When 1500 Hours Equals 10

I havent flown with anyone who has been underqualified. Pretty much everyone I fly with is X-Military or 5+Year regional pilot. I dont know who this 30 something 737 Captain at UAL is flying with, or maybe he just has an over inflated opinion of his own flying skills.

Most of the issues I’m seeing aren’t necessarily with highly experienced pilots or those in the industry for long, though they aren’t exempt. It’s newer and fairly inexperienced or lower experience pilots, which surprises me, who don’t have that passion or desire. It’s just some rando job they happen to do and whatever is basically good enough, is fine. Mediocrity being accepted seemingly.
 
I havent flown with anyone who has been underqualified. Pretty much everyone I fly with is X-Military or 5+Year regional pilot. I dont know who this 30 something 737 Captain at UAL is flying with, or maybe he just has an over inflated opinion of his own flying skills.

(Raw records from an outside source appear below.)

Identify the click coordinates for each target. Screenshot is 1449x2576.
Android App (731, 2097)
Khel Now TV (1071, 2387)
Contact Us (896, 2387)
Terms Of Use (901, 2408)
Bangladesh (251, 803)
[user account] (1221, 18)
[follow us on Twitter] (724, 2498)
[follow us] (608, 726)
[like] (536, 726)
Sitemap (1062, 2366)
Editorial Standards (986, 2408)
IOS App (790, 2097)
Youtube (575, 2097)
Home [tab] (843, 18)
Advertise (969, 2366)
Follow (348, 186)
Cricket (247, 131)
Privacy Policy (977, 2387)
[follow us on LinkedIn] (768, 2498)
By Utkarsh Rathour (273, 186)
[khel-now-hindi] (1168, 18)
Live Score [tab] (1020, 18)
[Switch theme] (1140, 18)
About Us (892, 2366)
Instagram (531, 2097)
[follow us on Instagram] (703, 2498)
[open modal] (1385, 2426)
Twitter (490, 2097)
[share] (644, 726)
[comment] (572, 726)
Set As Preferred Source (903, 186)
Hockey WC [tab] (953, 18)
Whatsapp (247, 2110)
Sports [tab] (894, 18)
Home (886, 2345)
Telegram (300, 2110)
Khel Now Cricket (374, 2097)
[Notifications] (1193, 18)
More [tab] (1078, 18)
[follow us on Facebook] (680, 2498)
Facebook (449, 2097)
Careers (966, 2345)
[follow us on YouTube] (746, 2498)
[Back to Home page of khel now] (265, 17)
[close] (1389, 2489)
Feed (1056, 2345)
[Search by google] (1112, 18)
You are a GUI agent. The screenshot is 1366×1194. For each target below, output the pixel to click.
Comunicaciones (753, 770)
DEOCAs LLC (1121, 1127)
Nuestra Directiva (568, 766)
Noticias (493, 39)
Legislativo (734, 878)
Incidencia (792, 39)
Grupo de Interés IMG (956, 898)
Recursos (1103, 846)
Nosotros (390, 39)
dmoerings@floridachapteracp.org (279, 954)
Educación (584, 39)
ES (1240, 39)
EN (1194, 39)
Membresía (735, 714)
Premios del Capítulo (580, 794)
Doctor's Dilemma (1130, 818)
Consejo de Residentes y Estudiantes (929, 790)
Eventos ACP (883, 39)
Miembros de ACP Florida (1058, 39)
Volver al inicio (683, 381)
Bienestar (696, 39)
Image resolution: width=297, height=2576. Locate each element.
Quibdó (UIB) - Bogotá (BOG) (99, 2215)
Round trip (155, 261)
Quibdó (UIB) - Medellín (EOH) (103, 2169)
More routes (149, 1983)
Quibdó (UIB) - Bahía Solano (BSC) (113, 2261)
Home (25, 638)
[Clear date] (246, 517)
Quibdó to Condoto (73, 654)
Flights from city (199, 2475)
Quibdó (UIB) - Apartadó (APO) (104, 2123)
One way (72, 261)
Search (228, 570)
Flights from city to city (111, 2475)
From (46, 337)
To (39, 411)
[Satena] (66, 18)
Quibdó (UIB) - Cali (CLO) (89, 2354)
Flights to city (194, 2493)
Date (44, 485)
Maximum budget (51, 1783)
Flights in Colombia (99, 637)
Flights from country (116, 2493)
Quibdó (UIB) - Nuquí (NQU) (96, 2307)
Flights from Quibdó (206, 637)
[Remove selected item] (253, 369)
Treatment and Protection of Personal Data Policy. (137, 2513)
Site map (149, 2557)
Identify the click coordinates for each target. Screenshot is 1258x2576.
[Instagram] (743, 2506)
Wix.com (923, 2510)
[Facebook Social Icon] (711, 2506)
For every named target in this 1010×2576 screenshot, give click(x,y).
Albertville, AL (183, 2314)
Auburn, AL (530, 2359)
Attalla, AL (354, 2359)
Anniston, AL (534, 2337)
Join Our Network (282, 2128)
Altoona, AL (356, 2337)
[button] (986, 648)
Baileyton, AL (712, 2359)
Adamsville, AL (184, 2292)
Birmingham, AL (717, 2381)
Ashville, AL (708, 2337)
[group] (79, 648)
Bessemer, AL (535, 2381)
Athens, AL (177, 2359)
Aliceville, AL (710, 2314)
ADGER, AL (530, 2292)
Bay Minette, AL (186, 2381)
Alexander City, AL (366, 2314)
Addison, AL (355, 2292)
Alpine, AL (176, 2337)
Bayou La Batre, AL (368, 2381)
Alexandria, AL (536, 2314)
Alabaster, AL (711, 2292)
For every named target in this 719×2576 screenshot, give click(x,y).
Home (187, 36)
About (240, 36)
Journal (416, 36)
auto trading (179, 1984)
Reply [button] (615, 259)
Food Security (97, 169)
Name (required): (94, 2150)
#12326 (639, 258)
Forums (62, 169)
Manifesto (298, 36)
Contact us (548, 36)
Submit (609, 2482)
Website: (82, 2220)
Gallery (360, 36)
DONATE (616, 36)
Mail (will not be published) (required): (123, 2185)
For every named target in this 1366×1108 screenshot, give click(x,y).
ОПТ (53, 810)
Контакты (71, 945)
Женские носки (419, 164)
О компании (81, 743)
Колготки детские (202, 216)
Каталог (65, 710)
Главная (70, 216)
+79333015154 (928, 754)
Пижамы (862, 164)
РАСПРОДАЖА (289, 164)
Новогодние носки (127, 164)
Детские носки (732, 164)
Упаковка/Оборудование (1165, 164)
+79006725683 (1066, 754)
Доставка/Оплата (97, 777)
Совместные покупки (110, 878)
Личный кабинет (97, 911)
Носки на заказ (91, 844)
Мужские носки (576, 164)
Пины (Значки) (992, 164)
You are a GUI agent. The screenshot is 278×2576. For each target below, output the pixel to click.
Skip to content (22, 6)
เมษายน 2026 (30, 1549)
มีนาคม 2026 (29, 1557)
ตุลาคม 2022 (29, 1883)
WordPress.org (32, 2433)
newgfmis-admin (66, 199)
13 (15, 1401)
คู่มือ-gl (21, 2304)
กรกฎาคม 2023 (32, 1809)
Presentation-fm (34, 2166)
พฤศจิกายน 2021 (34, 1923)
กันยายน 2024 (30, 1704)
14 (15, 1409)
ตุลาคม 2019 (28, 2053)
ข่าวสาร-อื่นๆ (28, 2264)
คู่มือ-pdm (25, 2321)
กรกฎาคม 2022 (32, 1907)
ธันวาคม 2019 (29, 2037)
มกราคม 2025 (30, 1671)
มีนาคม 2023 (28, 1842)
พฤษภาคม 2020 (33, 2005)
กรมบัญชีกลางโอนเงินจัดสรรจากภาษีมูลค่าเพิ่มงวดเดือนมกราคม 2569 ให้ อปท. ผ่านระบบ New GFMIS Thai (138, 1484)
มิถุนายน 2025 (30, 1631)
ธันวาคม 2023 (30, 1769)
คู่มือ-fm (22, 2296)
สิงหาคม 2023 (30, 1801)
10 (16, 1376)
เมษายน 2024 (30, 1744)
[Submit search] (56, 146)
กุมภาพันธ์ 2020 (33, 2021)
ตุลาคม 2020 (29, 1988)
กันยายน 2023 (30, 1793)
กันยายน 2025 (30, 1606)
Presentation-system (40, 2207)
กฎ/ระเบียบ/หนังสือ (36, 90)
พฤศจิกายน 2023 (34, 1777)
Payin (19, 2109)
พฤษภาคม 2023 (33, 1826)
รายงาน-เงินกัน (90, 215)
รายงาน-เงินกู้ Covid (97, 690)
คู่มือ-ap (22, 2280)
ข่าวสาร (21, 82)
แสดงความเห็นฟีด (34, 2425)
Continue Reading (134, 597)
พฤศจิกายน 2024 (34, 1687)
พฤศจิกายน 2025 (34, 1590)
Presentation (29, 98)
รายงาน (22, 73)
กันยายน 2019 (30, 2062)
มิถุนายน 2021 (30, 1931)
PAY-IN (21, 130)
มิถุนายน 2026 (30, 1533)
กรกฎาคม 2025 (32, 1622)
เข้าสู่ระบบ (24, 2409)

Not saying they are/were under qualified, but there were plenty of 20-early 30 something new hires at the majors in 2021-2022, many with not a whole lot of experience in either seat at a 121 operation. I'm sure the majority of them are just fine. This job isn't exactly hard. But the flood gates were opened, and those folks who were snapped up by the big 3 in that timeframe were also afforded (at least in delta's case), sub 1 year upgrades into certain fleets. 737, 220, and 717 being specifically the fleets.
 
Talking with some DPEs, there are some serious deficiencies in pilot training right now. I'm also hearing some interesting stories from friends who are simulator instructors and check airmen at legacy airlines. Is it because of the 1500-hour rule? Eh, maybe indirectly, but doubtful that's the full picture. I personally believe what we are seeing is a change in generational learning, and we are continuing to teach the way we've done it for decades hoping for the same results. The US flight training industry should consider a generational shift away from standard training methods and move into more simulator-based training, especially with VR and AI. In a simulator you can expose a student to an array of experiences they would not get flying in VFR-daytime conditions repeatedly as a CFI. Build decision makers through artificial experiences. Those artificial experiences can then be used as a building block for actual flight operations. If we are training our airline pilots only on simulators, can we not do the same with the rest of our pilots? Some young students who turn into CFIs may not have the confidence to be good teachers. Why force them?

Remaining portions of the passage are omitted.